LINEで中学生恫喝、維新府議の居直り

 LINEで中学生を恫喝した、大阪維新の会の山本景大阪府議(交野市選出)の問題。表向きは謝罪しているポーズを見せながらも、実際には居直っているとしか思えない数々の言動が続いている。

 山本府議はブログやテレビ番組の取材に対して、事件の経緯については、「中学生からLINE上で理由なく暴言を受けたので、そういうことは良くないという指導のために言い返したが、その時の言い方が不適切だった」と言わんばかりの内容を主張している。

 例えばこのブログエントリ『LINEについての報道について』(2014年8月12日)。これは「一部行き過ぎた点のみは謝るが、全体的にみれば自分は悪くない」と主張しているように読める。

 しかし「中学生の方からLINE上で暴言を加えた」という主張の真偽については、はっきりしない。むしろ山本府議が中学生に対していきなり「死ね」と書き込んでいたログのスクリーンショットがインターネット上にアップされていた。

 さらに山本府議は、「不正確な情報をリークした何者かのせいで新聞報道されたのは自分への名誉毀損」として、新聞社にリークした人物を氏名不詳のまま大阪府警本部に刑事告発したことや、テレビ番組でのコメンテーターの発言が人権侵害だとして、当該番組を放送したテレビ局に抗議したが却下され、BPO(放送倫理・番組向上機構)に申し立てをおこなったことを、ブログで記している。

 山本府議は「下校途中の生徒に「おごったろか?」と声を掛けて事務所に招き入れ」を「誤った情報」としている。声をかけたのも、事務所に招き入れたのも、ツイッター上で地元の生徒を名乗るアカウントで複数の証言がある。

2014-08-11 08:46:56
中3ときお祭りで山本けいにたい焼き奢ってもらったん懐かしい(^_^)

2014-08-10 13:57:31
いま思ったら学校に山本けいのLINEのスクショめっちゃあるやん!
前問題なった時にみんな学校に携帯持って行って先生のパソコンに繋いで山本けいとのトークの写真送ったわ!
その写真出したらまた問題なるんやろな(笑)

2014-08-08 18:57:11
朝みたときより、山本けいやばいやん(笑)
わたし、名前覚えられてるよ
中3んとき、事務所行ってアップルパイ食べさせられたな

 交野市教育委員会がおこなった申し入れでも、「中学生の下校時や塾の行き帰り時と思われる時間に、たこ焼きをおごった」「学校が寄り道や買い食いを禁止しているなか、貴殿は、下校途中の中学生を事務所内に呼び入れた」と指摘されていることである。
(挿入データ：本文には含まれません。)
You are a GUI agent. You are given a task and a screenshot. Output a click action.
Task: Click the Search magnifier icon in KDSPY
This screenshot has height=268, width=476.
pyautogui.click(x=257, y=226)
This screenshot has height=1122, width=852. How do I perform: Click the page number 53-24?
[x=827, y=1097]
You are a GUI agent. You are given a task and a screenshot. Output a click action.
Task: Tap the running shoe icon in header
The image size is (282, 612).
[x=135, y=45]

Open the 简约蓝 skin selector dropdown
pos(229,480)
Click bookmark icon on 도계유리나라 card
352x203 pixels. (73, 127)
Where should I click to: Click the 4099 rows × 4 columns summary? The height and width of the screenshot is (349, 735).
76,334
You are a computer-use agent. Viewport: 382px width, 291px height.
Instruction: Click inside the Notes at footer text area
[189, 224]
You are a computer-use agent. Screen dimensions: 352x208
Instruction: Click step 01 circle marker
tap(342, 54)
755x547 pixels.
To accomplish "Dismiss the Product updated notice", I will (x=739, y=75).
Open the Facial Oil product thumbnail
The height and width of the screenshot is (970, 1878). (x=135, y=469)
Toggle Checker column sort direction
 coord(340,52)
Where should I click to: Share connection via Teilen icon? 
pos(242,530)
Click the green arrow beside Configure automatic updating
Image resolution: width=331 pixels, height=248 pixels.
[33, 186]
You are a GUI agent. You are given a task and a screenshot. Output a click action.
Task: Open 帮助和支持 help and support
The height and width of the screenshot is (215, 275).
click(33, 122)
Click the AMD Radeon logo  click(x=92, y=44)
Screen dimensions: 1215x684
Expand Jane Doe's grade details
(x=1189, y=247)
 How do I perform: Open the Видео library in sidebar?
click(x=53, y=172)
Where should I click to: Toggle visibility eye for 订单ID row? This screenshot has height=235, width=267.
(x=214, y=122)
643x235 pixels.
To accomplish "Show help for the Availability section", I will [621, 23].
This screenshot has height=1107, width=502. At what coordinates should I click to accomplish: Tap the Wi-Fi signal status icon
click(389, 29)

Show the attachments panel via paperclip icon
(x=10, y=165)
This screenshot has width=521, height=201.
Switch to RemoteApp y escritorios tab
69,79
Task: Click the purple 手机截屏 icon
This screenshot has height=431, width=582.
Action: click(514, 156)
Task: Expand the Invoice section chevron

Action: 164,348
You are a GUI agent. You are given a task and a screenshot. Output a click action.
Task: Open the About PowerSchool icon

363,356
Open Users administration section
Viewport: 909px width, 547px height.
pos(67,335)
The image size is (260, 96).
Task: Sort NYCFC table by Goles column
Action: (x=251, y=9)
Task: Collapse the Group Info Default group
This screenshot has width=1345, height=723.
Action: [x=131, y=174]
 「事実無根」というような理由があるとすれば、「声をかけて」「事務所に招き入れ」がそれぞれ別個に起きていた事案という揚げ足取り的な主張しか考えられない。しかしそんなささいなことは問題には全く影響しないことだし、それ以前にそれぞれの行為ひとつとっても問題である。

 最近、犯罪や問題行為を起こした人物が居直って「報道やそれを受けたブログなどは自分への名誉毀損」と主張して、気に入らない言論を弾圧して人目に触れさせないようにしようと恫喝するスラップまがいの行為をするケースが増えているが、そのたぐいで「報道にリークした者」を腹いせで恫喝しているとしか思えない。

 また山本府議は、2014年9月7日投開票の交野市長選に自分が出馬するという情報が流れたことから、出馬させないためにこのような情報を流されたとも主張した。

 山本府議の一連の主張は、児童・生徒への暴力行為やいじめ行為をおこなっていた教師が、事件が表面化した時におこなう言い訳・逆上しての揚げ足取りでの恫喝と共通する部分があると感じる。

 自分は「指導」のためにおこなったから正しい、一部行き過ぎがあってもそれは大した問題ではなく全体的には正当、その主張を通すためには存在しない相手の非をでっちあげる、事件を報じたマスコミや事件を指摘した者に攻撃の矛先を向ける、被害者やそれを利用した何者かが自分を陥れた、自分こそ人権侵害の被害者だ――と騒いで、被害者やその関係者・支援者を恫喝・威嚇して自分を有利にしようとするのは暴力教師の定番ではあるが、同じような人権軽視のメンタリティなんだろうか。

 また維新の会の対応についても問題である。山本府議は「2013年12月の時点で交野市から維新府議団に申し入れがあって事情を聴かれたものの、それ以降その話は出ていないし注意を受けた覚えもない。報道で問題になって、改めて聞くと、当時厳重注意処分になっていたといわれた」と主張している。山本府議個人を擁護する気はないが、これでは維新の会はこの事案を「大したことはない」扱いしていたということにもなる。

 被害者の子どもに二次被害を与えるような者が、大きな顔をするようなことはあってはならない。